Anything having to do with weight loss is a sure thing to get peoples’ attention. You’d think something that was used for centuries for longevity and overall health wouldn’t need any more press, but there’s something about the promise of a trim figure that really makes folks sit up and take notice (and take out their pocketbooks).
While we wait for the certain onslaught of fast-buck types to begin churning out cheap snake oil versions of reishi products, let’s just head out to the reishi patch in the backyard.
No wondering if there’s really reishi in it, how it was grown, what it was adulterated with, what possible toxins it was exposed to, and whether or not cheap labor was involved.
And it only takes two or three years to arrive.
So there is a downside, but not really. Gardeners value the patience required by (and developed because of) our avocation.
Back to the mushroom patch. The reishi is ready to harvest when the edges go from white (or whitish) to red (or reddish). That indicates the growing is complete.
The tough stems were impossible to cut with a serrated kitchen knife, so I went to the shop for a saw.
The saw was much more up to the job.
The underside of the mushroom is a clear, vibrant yellow pore surface that bruises brown.
When the harvest was finished, I had six pounds of ripe reishi mushrooms.
In the kitchen, I took an old, inexpensive mandoline-style slicer and went to work. When my husband gave me this contraption, I thought he was nuts. What was I going to do with this scary sharp specialty tool that was hard to store? Fast-forward about 20 years and presto– slice exotic medicinal Chinese mushrooms I grew on a log. Duh.

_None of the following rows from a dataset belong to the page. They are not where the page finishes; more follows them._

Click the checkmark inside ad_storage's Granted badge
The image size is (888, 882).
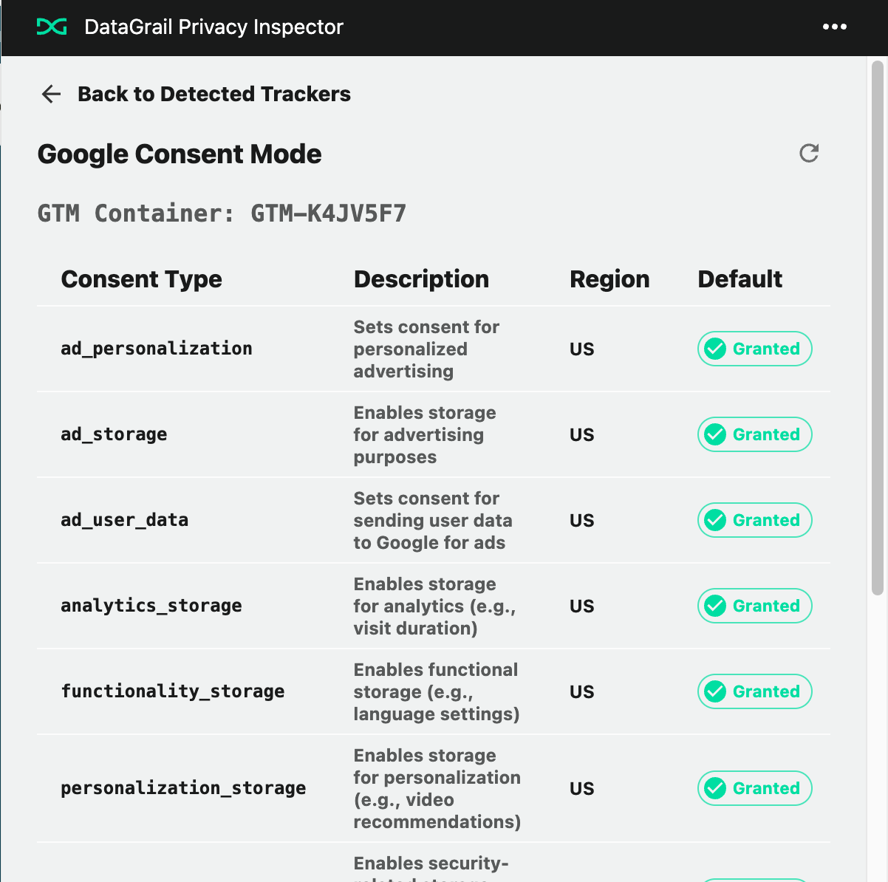click(x=715, y=434)
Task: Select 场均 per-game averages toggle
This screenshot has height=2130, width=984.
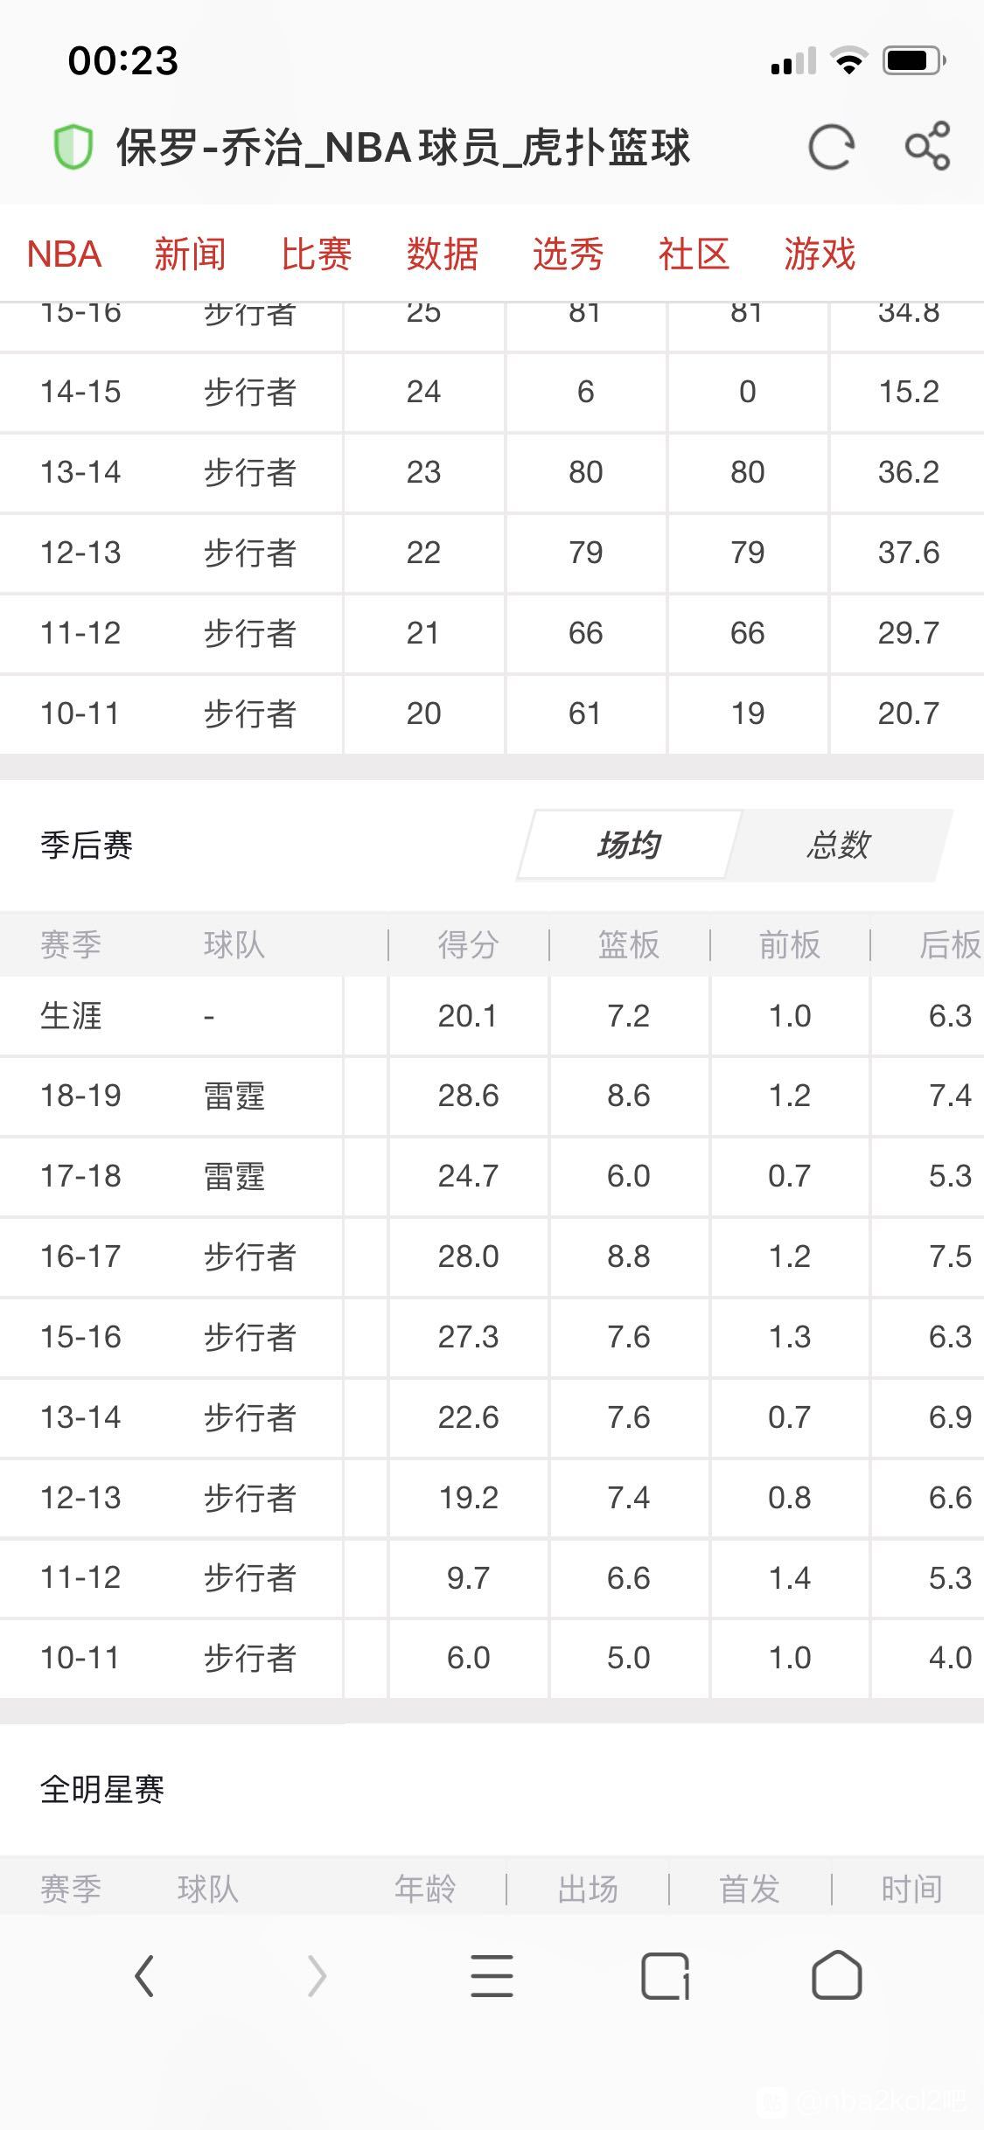Action: pos(629,845)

I could slice all but the super-tough stalks.
I put three quarts of the slices in canning jars with Everclear to tincture.
The rest I spread out on a towel.
It only took a few days for the thin slices to air-dry. I’ll store them in a dark place until I decide what to do with them. I may tincture them, too, or I might save them for boiling for tea. With reishi, some of the beneficial compounds are released by the alcohol in tincturing, but some others are only released by boiling in water. So to get the most from reishi, people often do what’s called a double extraction. They tincture the reishi in alcohol, then when it’s time to strain off the mushroom and bottle the tincture, they save the mushroom and boil it for several hours in water and then drink the resulting tea, or infusion.
It’s also possible to combine the tea with the tincture and it is often sold that way and called ‘double-extracted’. I’m not a trained herbalist, just an armchair enthusiast, but something about that troubles me. I think you get a much more potent dose of reishi if you take your tincture separately and drink your tea separately. A bottle of half tincture and half tea seems more to me like diluted tincture and a tiny dab of tea. After all, you drink tea by the cupful and take tincture by the dropper full.
Any herbalists/mushroom experts out there please feel free to correct me on that hypothesis.
In terms of helping people avoid weight gain, the reishi extract in the study cited in the BBC article reportedly changed the intestinal bacteria in study mice. You may have heard recently about the woman who gained weight after receiving a fecal transplant from her daughter who suffered from obesity. In case you’re wondering why anyone would undergo a fecal transplant, it’s a procedure sometimes used in severe cases of recurrent Clostridium difficile infections and other GI disorders. The woman’s BMI rose from 26 to 34.5 after the transplant.
Reishi is thought to change the “obese gut bugs” (to coin a phrase) into “thin gut bugs.”
Since the idea of being a helpless prisoner of your gut bacteria is very discouraging, it’s nice to know reishi can possibly be used as a defense in that regard.
If you want to look into growing your own, I got my reishi spawn from Field & Forest Products. I inoculated the logs according to their directions, covered them with paper grocery bags, put those inside vented plastic garbage bags, and left them in a corner of my shop for several months. When they showed signs of mycelial activity (I saw whitish growth all over the logs) I half-buried them in a shady part of the yard. About a year and a half to two years later, they fruited.
Reishi has also been studied with promising results as an anti-cancer, anti-inflammatory, and antiviral, among other things.
Growing your own isn’t exactly easy, and it certainly isn’t fast, but when they start to fruit in all their crazy glory, and you’re able to use them for your family’s health and amazement, it’s worth every minute.